_TASK STATEMENT_.
Which lines in the records below mention the word "field"? Copy each one out.

_INPUT RECORDS_.
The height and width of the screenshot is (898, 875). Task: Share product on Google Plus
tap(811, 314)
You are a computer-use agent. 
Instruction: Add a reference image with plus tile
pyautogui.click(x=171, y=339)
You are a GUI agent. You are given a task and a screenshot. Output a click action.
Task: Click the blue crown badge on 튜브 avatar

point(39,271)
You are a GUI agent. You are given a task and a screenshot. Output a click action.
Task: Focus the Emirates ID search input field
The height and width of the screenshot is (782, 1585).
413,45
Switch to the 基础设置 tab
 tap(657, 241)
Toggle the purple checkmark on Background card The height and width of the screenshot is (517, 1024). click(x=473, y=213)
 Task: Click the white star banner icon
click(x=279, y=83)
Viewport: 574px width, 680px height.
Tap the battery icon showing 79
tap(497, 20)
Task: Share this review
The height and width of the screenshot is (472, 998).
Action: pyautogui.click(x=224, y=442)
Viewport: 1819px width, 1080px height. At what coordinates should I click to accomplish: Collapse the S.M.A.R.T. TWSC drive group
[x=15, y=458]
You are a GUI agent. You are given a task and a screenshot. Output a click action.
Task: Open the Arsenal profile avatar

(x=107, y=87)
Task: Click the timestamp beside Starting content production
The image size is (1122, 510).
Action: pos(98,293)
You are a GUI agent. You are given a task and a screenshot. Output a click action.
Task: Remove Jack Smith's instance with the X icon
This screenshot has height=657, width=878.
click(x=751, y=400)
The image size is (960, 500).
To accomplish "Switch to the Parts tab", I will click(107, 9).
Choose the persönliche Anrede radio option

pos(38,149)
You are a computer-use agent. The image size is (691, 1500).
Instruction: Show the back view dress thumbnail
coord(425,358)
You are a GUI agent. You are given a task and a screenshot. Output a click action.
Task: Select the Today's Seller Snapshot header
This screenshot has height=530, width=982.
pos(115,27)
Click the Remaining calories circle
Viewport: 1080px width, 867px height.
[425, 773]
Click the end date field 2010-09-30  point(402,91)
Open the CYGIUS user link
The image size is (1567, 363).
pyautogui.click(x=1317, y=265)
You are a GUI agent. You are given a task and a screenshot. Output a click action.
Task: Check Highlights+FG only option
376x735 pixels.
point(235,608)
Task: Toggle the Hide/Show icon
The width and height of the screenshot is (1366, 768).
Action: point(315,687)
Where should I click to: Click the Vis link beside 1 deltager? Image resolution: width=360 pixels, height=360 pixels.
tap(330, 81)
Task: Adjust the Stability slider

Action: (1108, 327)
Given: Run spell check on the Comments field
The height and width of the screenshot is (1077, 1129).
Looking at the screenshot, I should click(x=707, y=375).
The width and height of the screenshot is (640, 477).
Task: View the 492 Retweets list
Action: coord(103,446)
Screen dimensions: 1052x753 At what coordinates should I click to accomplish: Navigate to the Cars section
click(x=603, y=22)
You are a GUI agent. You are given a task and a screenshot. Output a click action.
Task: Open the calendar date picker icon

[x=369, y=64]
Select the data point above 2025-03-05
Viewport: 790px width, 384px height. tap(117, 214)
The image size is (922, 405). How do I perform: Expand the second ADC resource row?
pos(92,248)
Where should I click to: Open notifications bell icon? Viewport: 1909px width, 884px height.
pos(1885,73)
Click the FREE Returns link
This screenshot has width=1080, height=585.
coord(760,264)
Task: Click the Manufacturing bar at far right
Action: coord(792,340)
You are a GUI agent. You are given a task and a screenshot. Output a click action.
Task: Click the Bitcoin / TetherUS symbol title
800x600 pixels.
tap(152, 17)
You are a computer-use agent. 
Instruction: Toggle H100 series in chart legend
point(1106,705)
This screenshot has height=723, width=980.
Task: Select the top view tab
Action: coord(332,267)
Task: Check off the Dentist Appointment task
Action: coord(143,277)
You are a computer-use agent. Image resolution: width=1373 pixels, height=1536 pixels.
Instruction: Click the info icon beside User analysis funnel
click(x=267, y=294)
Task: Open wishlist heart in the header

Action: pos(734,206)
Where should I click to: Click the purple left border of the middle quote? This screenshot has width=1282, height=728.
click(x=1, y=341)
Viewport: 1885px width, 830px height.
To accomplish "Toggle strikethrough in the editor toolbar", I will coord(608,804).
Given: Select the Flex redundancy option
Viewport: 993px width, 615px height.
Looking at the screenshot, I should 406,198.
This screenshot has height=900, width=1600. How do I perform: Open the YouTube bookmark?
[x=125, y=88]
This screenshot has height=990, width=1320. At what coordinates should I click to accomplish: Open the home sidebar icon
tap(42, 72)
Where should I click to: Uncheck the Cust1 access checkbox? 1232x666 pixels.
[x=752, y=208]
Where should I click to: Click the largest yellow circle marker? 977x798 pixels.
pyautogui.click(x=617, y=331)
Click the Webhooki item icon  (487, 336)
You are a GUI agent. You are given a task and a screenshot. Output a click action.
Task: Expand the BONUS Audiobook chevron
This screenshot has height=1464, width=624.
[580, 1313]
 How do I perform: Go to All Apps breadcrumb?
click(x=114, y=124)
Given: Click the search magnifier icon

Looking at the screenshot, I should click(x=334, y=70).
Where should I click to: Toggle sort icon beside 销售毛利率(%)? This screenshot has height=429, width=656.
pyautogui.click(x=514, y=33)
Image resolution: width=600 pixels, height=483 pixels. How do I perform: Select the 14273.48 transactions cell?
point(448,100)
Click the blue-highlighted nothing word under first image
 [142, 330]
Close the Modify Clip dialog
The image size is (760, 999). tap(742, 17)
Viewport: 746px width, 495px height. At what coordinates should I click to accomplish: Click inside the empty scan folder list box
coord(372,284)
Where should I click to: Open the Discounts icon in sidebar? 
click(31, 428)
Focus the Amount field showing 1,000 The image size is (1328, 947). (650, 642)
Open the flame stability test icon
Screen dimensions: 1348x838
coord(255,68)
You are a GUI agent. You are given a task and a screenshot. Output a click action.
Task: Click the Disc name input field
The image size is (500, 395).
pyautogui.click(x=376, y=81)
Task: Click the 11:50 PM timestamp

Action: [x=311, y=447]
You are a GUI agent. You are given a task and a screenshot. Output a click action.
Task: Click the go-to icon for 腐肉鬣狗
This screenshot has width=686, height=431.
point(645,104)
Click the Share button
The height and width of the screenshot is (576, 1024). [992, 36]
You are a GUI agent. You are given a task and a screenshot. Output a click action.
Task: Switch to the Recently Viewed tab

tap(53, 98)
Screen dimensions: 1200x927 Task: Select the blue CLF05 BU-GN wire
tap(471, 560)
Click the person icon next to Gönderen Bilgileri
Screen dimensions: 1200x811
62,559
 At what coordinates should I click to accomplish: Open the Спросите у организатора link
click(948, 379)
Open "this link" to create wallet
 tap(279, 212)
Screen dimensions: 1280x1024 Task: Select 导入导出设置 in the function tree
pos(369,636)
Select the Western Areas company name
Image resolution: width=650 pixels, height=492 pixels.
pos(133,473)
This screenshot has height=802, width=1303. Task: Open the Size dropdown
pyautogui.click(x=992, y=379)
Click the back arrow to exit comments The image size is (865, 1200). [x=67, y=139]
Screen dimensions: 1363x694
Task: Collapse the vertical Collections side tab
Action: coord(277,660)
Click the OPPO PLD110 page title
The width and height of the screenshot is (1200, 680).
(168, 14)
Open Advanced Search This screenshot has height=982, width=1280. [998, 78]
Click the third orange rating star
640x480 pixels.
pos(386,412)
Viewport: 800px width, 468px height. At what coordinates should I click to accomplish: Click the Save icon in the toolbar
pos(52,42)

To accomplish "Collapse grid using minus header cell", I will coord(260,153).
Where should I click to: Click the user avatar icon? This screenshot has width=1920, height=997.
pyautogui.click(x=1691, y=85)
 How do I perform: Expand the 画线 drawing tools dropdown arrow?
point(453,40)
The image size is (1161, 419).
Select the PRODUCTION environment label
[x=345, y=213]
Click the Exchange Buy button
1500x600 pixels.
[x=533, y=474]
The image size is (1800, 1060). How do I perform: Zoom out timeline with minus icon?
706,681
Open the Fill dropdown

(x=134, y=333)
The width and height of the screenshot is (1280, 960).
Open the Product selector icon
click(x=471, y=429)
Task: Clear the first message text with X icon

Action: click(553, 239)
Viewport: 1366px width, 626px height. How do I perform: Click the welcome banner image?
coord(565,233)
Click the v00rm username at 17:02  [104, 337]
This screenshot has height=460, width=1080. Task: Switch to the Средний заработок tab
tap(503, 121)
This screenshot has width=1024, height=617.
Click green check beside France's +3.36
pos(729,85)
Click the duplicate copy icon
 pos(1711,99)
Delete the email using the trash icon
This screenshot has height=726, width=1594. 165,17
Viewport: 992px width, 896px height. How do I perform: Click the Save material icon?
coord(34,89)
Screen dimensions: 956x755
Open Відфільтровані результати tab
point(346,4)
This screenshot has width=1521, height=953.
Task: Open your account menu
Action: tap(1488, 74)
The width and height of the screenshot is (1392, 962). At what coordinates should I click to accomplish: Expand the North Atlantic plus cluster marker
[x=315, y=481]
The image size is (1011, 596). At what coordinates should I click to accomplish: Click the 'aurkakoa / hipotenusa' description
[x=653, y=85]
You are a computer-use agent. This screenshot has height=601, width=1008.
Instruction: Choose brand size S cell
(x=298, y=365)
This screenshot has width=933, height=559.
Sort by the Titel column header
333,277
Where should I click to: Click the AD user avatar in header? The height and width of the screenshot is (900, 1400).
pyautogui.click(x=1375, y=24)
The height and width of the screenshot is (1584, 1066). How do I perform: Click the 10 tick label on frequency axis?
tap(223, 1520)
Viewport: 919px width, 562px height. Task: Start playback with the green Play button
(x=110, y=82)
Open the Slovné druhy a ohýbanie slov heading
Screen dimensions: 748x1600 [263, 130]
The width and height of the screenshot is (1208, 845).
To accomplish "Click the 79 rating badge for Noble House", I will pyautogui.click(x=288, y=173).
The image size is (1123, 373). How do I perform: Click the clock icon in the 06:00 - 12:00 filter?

_YOUR SOLUTION_.
Task: Focus the Emirates ID search input field
Click the end date field 2010-09-30  point(402,91)
Given: Run spell check on the Comments field
Focus the Amount field showing 1,000 The image size is (1328, 947). (650, 642)
Task: Click the Disc name input field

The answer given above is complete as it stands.